Handmade paper generally has chain and laid lines. These were originally aspects formed by the making of paper, though are artificially replicated in machine made papers. What is called “fake” chain and laid lines are, in fact, thinner deposits of pulp in the paper, often made by a dandy roll. The chain and laid lines in the Franklin Inlaid paper are beyond fake, however. They are printed on the surface of the paper. The chain and laid lines in this paper were available in four colors.

Franklin Blue Book

The Franklin Paper Co. Franklin Inlaid Sample book. Early-Mid 20th c. Enlarged Detail.

As someone who routinely works with paper, I feel confident in describing this paper as pretty ugly. The chain and laid lines look more like mortar between brickwork than a thinner deposit of pulp.

But in the top image, if I can forget these are supposed to be chain and laid lines, it looks pretty good. With the expansive letterspacing, the chain and laid lines function as a ghostly background image. A faked material aspect of paper becomes part of the image.

2 Replies to “The Ugliest Machine-made Paper?”

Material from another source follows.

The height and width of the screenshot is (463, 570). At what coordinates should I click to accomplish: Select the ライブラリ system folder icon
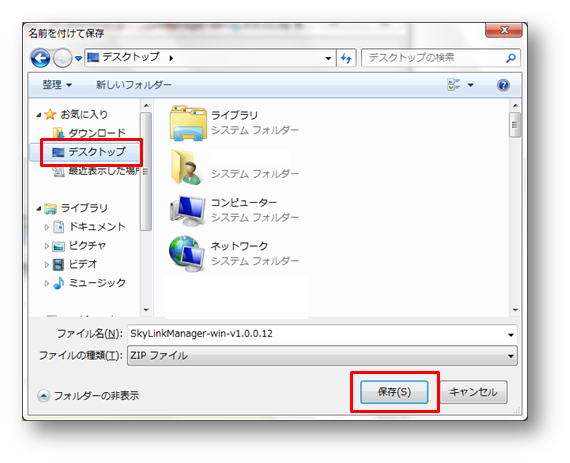click(x=188, y=123)
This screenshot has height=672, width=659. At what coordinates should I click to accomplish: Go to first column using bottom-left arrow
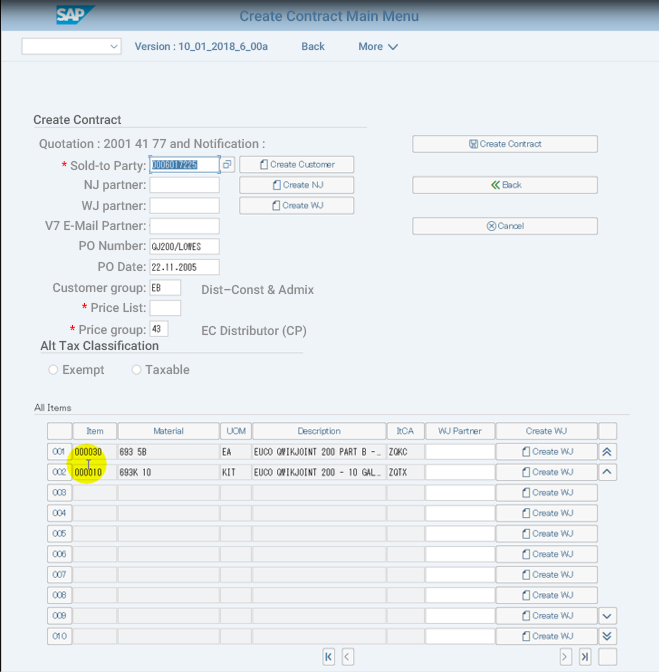(x=328, y=657)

  1. Am pleased that you’re lecturing at Syracuse (my University; I studied there with such achknowledged typographic experts as Laurence Siegfried and was graduate assistant to Dave Norton teaching graphic arts in the then Goudy Typographic Laboratory). I would hope that your lecture was/would be somewhat more advanced than the blog on mechanical “laid” paper which I thought any child who knew anything about papermaking would have learned on day one if not before. You might note that printing via letterpress on such stock can be tricky unless the paper has been dampened; offset, of course, offers no problems as the reproduction process readily accomodates the unevenness in the paper surface.
    Best regards.
    George Hamilton, Vienna (Austria)

  2. It seems you have missed the main point of this post, or I failed to express myself clearly. This paper does not have mechanically produced chain and laid lines, they are printed on the paper. Fake fake chain and laid lines, so to speak.